The task>
Rewrite every line of the entries, from their start up to and including the line with "Chongqing China Singles Tours (1128, 953)", and leave out the picture. Multiply each answer coordinate by 1.25 and round it to a whole number, with halves rounded up, keeping every other number unchanged.

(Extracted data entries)
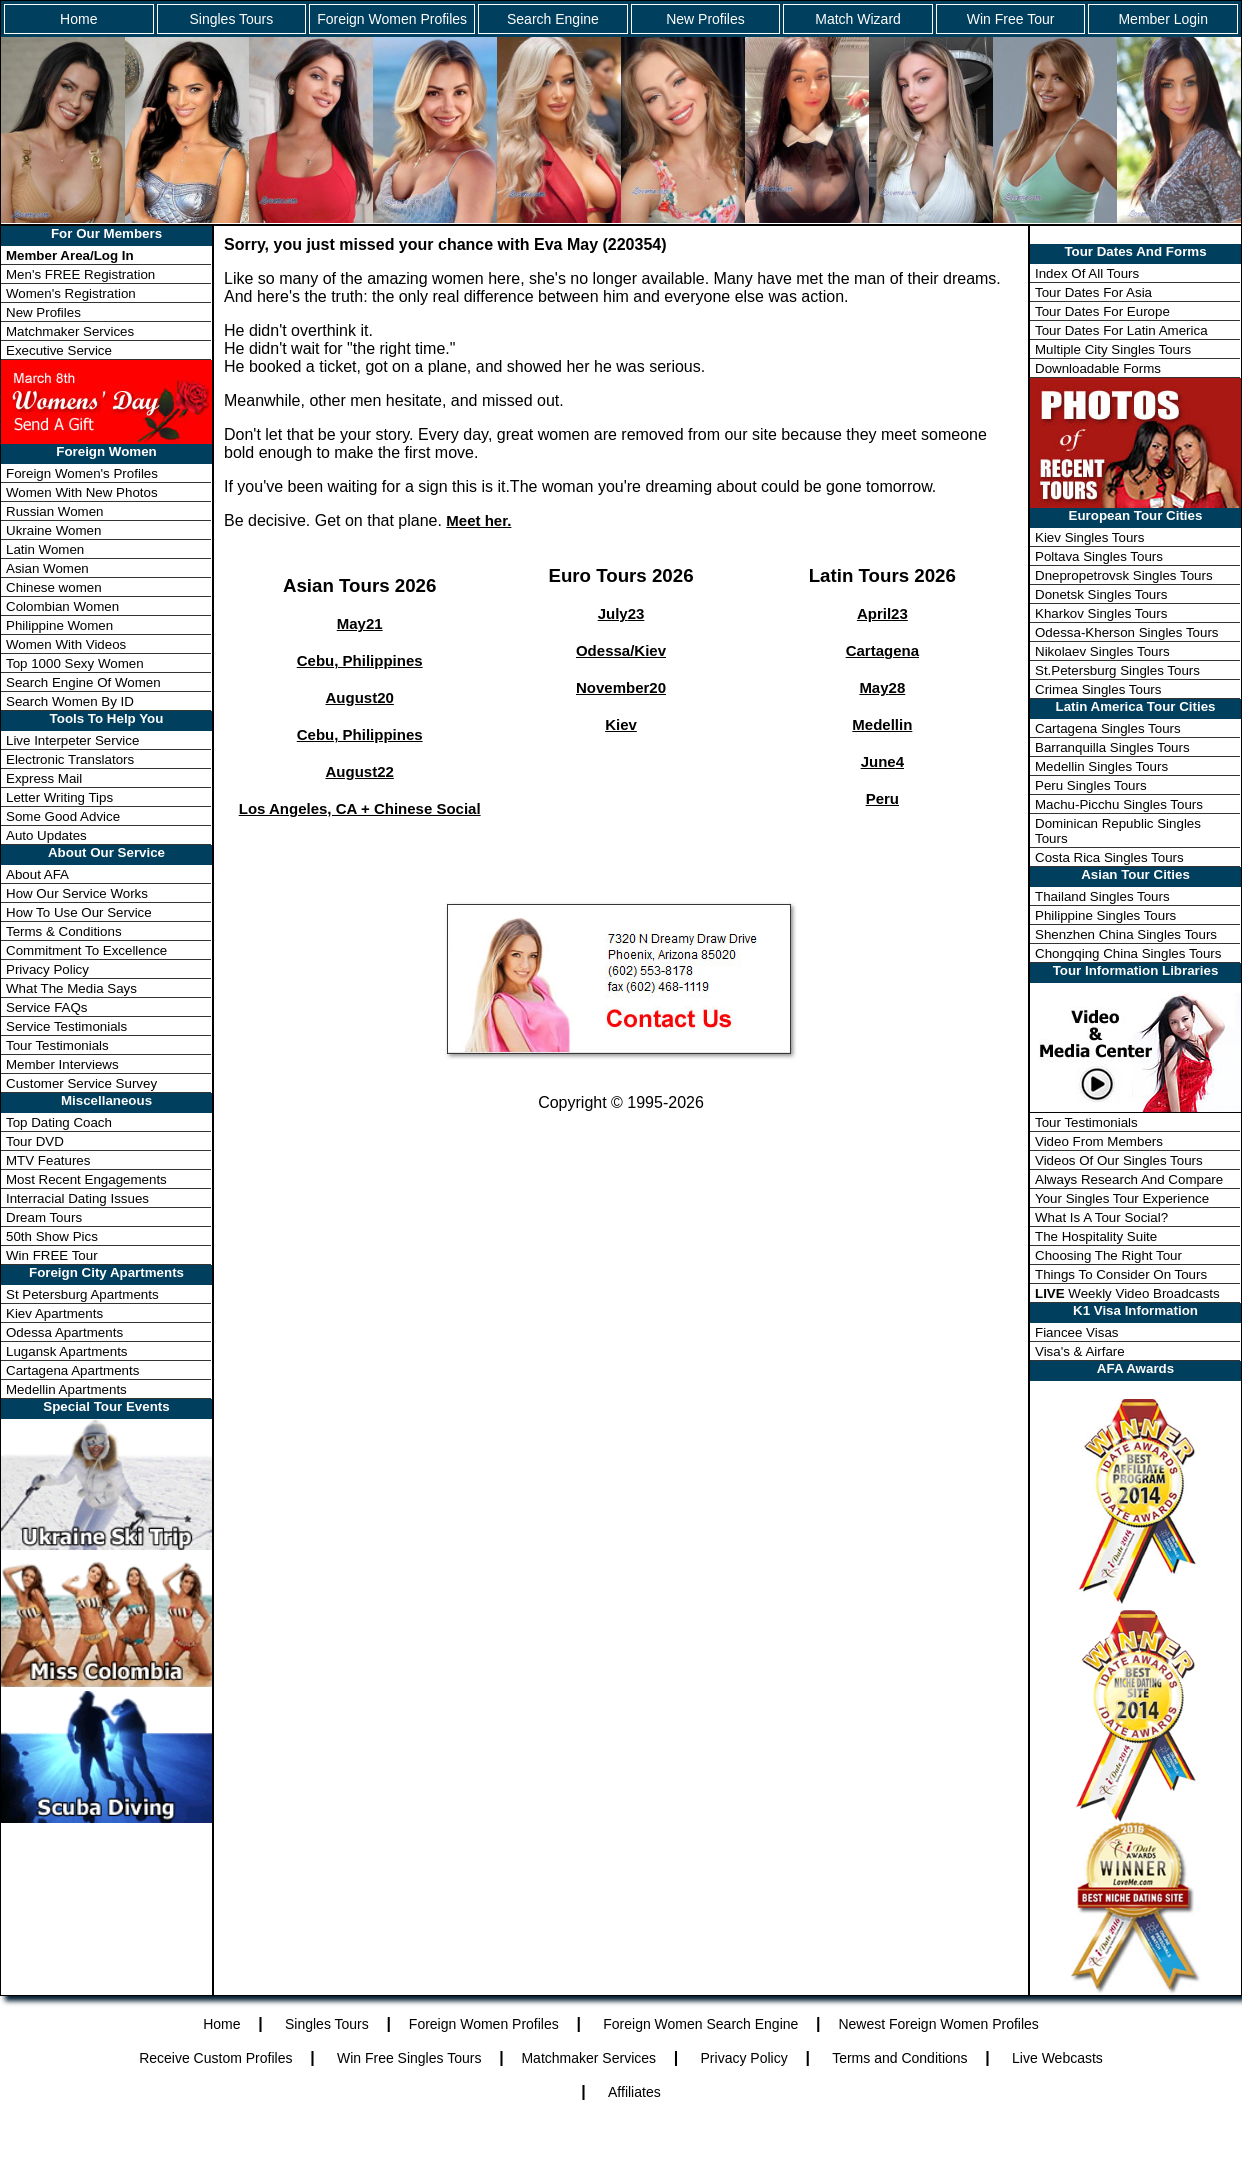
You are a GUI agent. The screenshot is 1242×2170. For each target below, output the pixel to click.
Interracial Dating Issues (77, 1198)
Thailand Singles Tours (1102, 896)
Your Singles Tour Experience (1122, 1198)
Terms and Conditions (899, 2058)
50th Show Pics (52, 1236)
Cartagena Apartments (72, 1370)
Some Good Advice (63, 816)
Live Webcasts (1057, 2058)
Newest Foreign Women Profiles (938, 2024)
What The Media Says (71, 988)
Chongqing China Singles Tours (1128, 953)
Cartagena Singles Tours (1108, 728)
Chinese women (54, 587)
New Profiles (705, 19)
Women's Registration (71, 293)
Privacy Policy (47, 969)
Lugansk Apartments (67, 1351)
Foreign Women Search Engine (700, 2024)
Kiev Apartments (54, 1313)
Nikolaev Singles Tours (1102, 651)
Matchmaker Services (70, 331)
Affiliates (634, 2092)
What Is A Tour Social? (1101, 1217)
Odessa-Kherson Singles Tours (1126, 632)
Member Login (1163, 19)
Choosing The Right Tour (1108, 1255)
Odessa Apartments (64, 1332)
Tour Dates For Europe (1102, 311)
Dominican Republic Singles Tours (1118, 831)
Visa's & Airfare (1080, 1351)
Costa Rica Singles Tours (1109, 857)
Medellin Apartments (66, 1389)
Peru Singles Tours (1091, 785)
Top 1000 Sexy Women (75, 663)
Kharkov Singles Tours (1101, 613)
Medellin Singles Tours (1101, 766)
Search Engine (553, 19)
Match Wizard (858, 19)
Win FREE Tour (52, 1255)
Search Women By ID (70, 701)
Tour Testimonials (57, 1045)
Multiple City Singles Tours (1113, 349)
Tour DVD (35, 1141)
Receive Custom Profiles (215, 2058)
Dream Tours (44, 1217)
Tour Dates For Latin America (1121, 330)
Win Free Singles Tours (409, 2058)
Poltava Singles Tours (1099, 556)
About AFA (37, 874)
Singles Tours (231, 19)
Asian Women (47, 568)
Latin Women (45, 549)
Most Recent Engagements (86, 1179)
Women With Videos (66, 644)
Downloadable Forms (1098, 368)
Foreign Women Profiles (392, 19)
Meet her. (478, 520)
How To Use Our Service (79, 912)
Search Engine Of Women (83, 682)
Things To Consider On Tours (1121, 1274)
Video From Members (1099, 1141)
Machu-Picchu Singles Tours (1119, 804)
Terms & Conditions (64, 931)
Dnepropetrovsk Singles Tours (1124, 575)
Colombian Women (62, 606)
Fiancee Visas (1076, 1332)
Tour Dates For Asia (1093, 292)
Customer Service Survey (81, 1083)
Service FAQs (46, 1007)
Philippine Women (59, 625)
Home (78, 19)
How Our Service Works (77, 893)
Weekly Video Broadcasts (1127, 1293)
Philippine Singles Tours (1105, 915)
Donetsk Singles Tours (1101, 594)
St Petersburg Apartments (82, 1294)
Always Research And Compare (1129, 1179)
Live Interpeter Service (72, 740)
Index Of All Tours (1087, 273)
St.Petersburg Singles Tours (1117, 670)
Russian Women (55, 511)
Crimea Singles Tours (1098, 689)
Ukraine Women (53, 530)
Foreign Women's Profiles (82, 473)
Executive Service (59, 350)
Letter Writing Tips (59, 797)
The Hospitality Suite (1096, 1236)
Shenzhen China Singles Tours (1126, 934)
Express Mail (44, 778)
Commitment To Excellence (86, 950)
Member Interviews (62, 1064)
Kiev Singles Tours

Solution for this exercise>
You are a GUI agent. The screenshot is 1242×2170. For each target below, output the pixel to click.
Interracial Dating Issues (96, 1498)
Thailand Singles Tours (1378, 1120)
Your Singles Tour Experience (1403, 1498)
Terms and Conditions (1124, 2573)
50th Show Pics (65, 1545)
Cartagena Apartments (90, 1713)
Some Good Advice (79, 1020)
Live Webcasts (1321, 2573)
Newest Foreign Women Profiles (1173, 2530)
What The Media Says (89, 1235)
Chongqing China Singles Tours (1410, 1191)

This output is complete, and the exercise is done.